FIG. 1 illustrates a perspective view of a tubular support assembly, according to an embodiment.

FIG. 2 illustrates a perspective view of the assembly with the spider thereof removed, according to an embodiment.

FIG. 3 illustrates a perspective view of another tubular support assembly, according to an embodiment.

FIG. 4 illustrates a schematic view of a drilling rig, according to an embodiment.

FIG. 5 illustrates a flowchart of a method for measuring a dynamic load, according to an embodiment.

It should be noted that some details of the figure have been simplified and are drawn to facilitate understanding of the embodiments rather than to maintain strict structural accuracy, detail, and scale.

Reference will now be made in detail to embodiments of the present teachings, examples of which are illustrated in the accompanying drawing. In the drawings, like reference numerals have been used throughout to designate identical elements, where convenient.
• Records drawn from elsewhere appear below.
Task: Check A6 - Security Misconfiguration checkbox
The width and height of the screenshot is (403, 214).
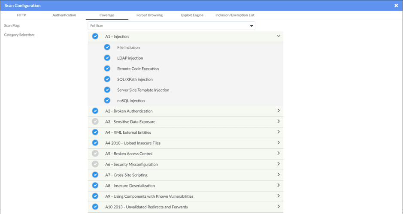Action: pyautogui.click(x=95, y=164)
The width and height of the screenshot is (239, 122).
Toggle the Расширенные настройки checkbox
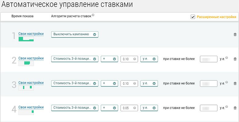[193, 17]
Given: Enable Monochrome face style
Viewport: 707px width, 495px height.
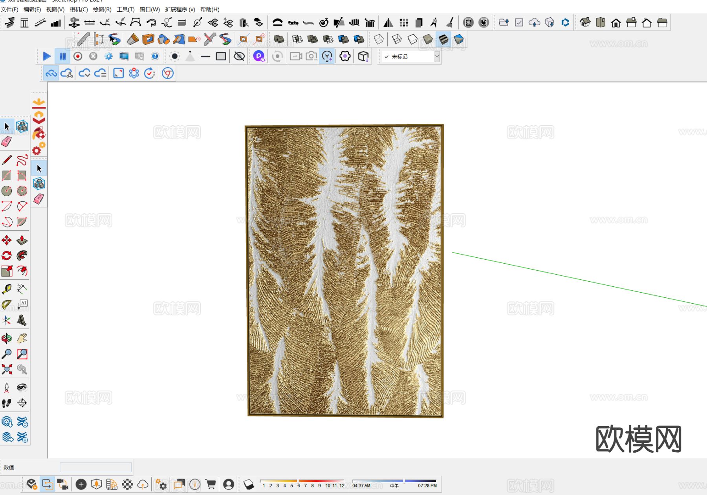Looking at the screenshot, I should pyautogui.click(x=458, y=39).
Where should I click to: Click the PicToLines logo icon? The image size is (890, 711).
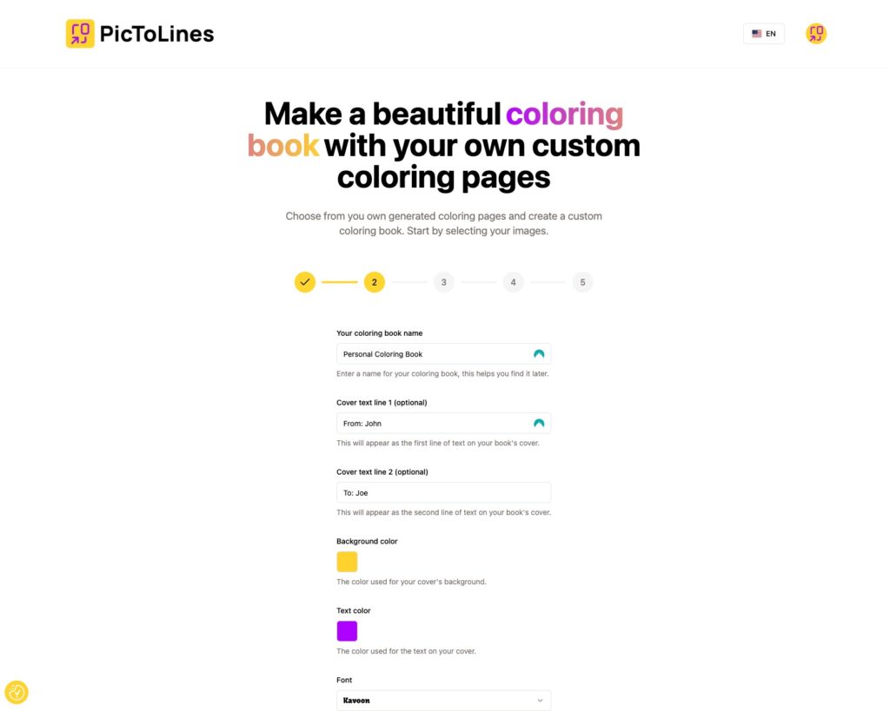coord(80,34)
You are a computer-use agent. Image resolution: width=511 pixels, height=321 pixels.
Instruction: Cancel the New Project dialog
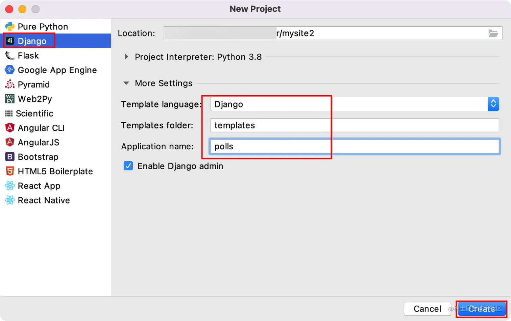(x=427, y=309)
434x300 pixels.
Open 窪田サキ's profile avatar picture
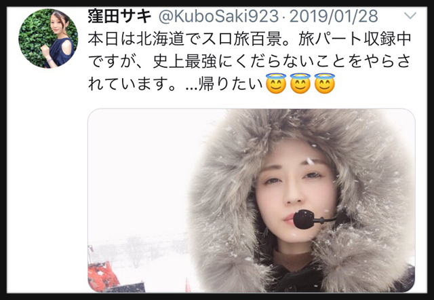[x=48, y=38]
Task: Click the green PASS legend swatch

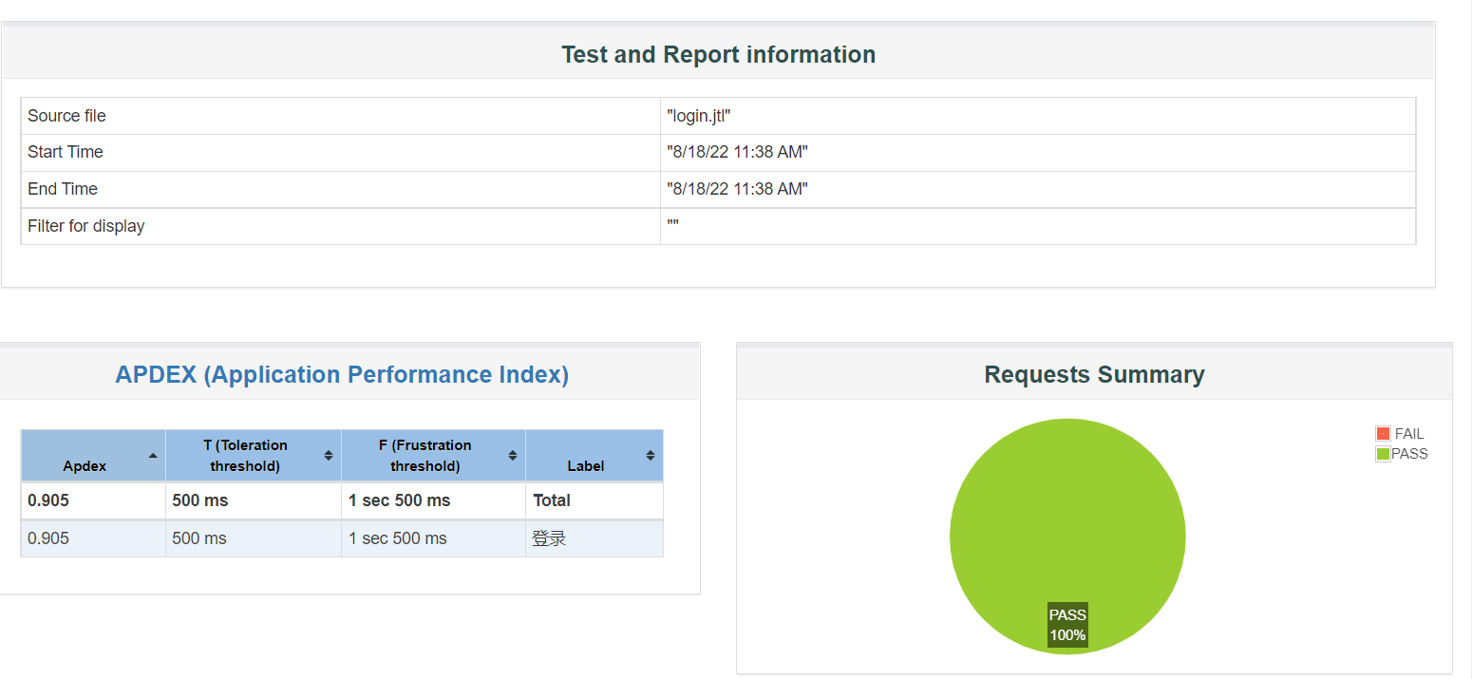Action: coord(1383,454)
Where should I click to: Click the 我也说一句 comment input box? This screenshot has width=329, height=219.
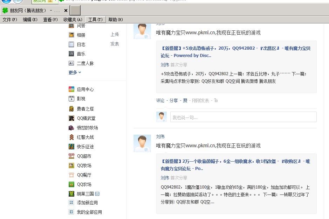(243, 117)
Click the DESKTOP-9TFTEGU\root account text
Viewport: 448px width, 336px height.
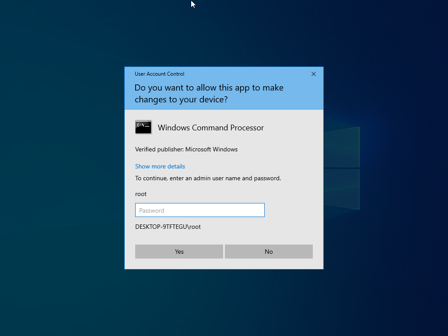coord(168,227)
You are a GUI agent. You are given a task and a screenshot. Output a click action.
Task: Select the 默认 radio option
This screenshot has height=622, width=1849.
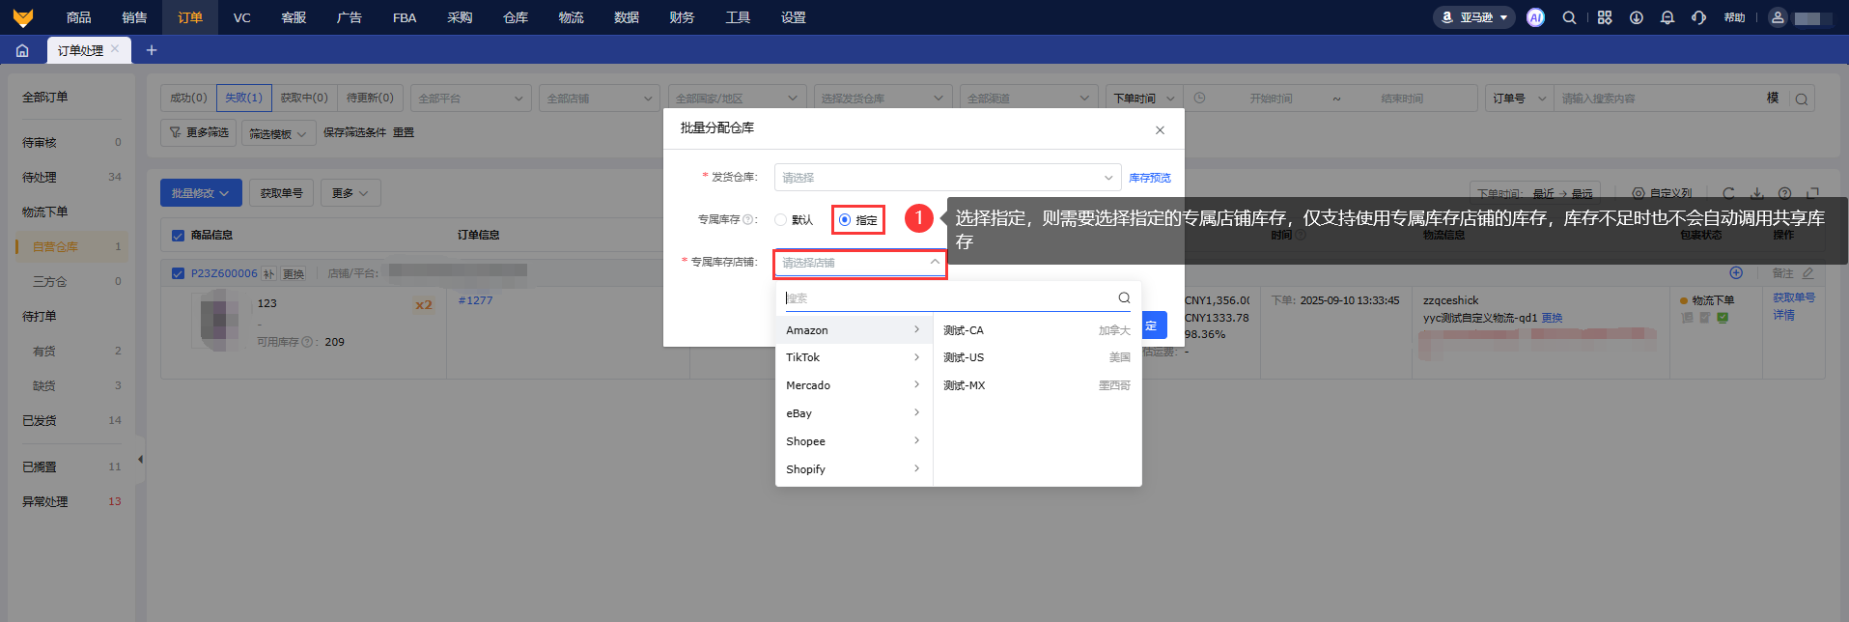781,220
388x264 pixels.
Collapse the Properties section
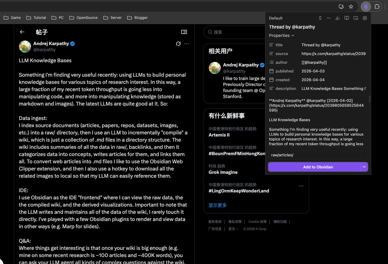point(282,35)
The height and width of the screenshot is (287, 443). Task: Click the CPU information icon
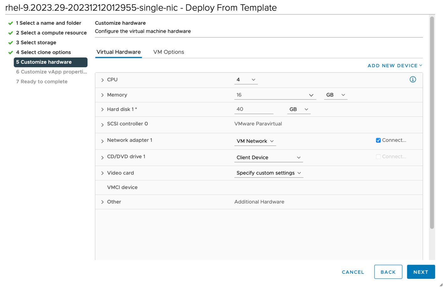(x=413, y=80)
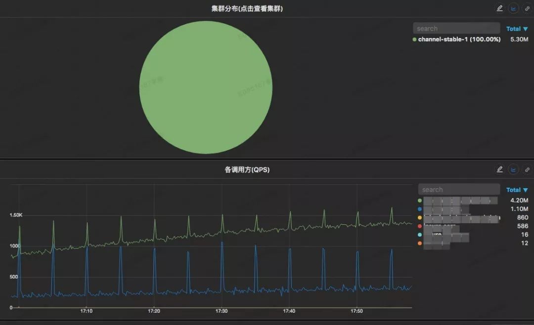Click the 集群分布(点击查看集群) panel title
The image size is (534, 325).
tap(247, 8)
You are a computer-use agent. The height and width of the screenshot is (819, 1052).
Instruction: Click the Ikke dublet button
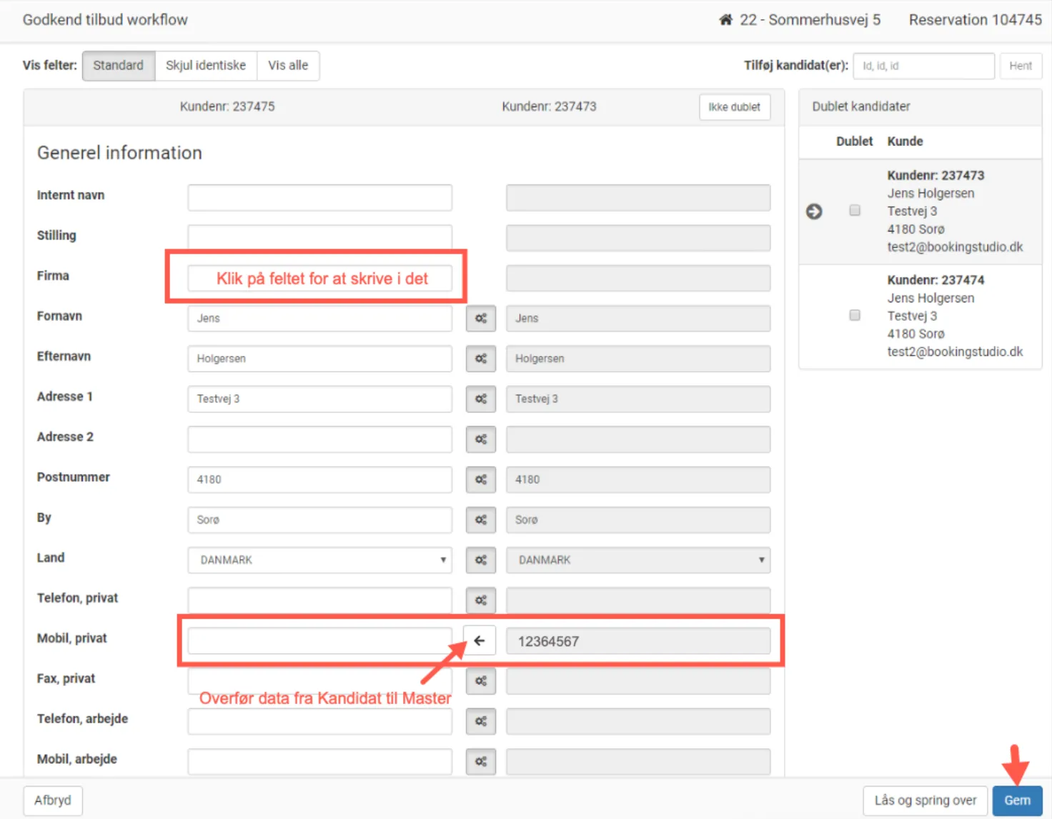(x=734, y=107)
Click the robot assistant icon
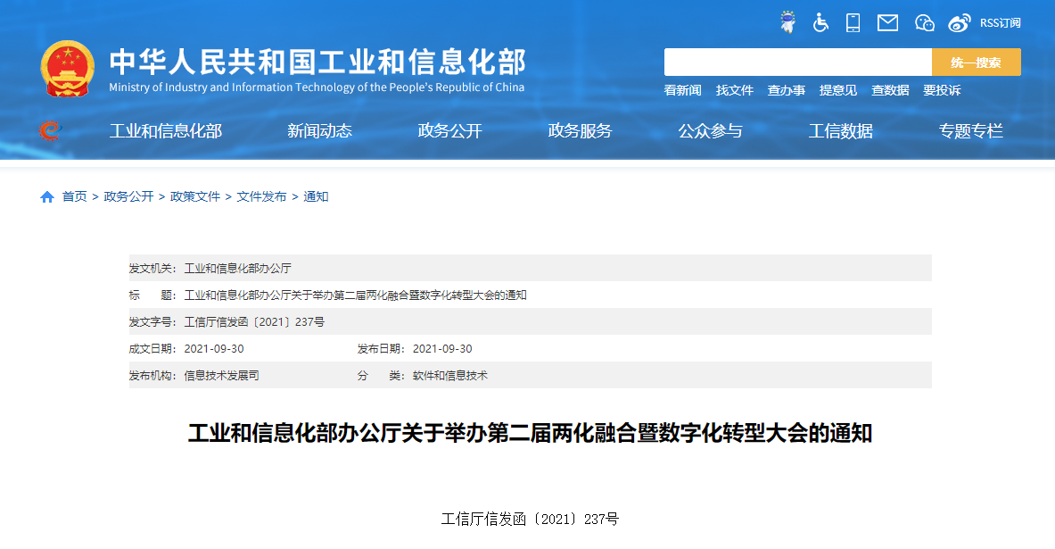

In the following description, reference is made to the accompanying drawing that forms a part thereof, and in which is shown by way of illustration a specific exemplary embodiment in which the present teachings may be practiced. The following description is, therefore, merely exemplary.

In general, embodiments of the present disclosure may provide a tubular support assembly and a method for measuring a dynamic, vertical load applied by a string of tubulars supported by the assembly, for example, as induced by movement or “heave” of the drilling rig. In various examples, the tubular support system includes at least a spider and a rotary table, with the spider engaging the tubular and transmitting the weight of the tubular to the rotary table, which in turn is supported by the rig. As such, the tubular support system may have a relatively high rigidity, as compared to the hoisting systems from which tubulars are suspended while being lowered into the well.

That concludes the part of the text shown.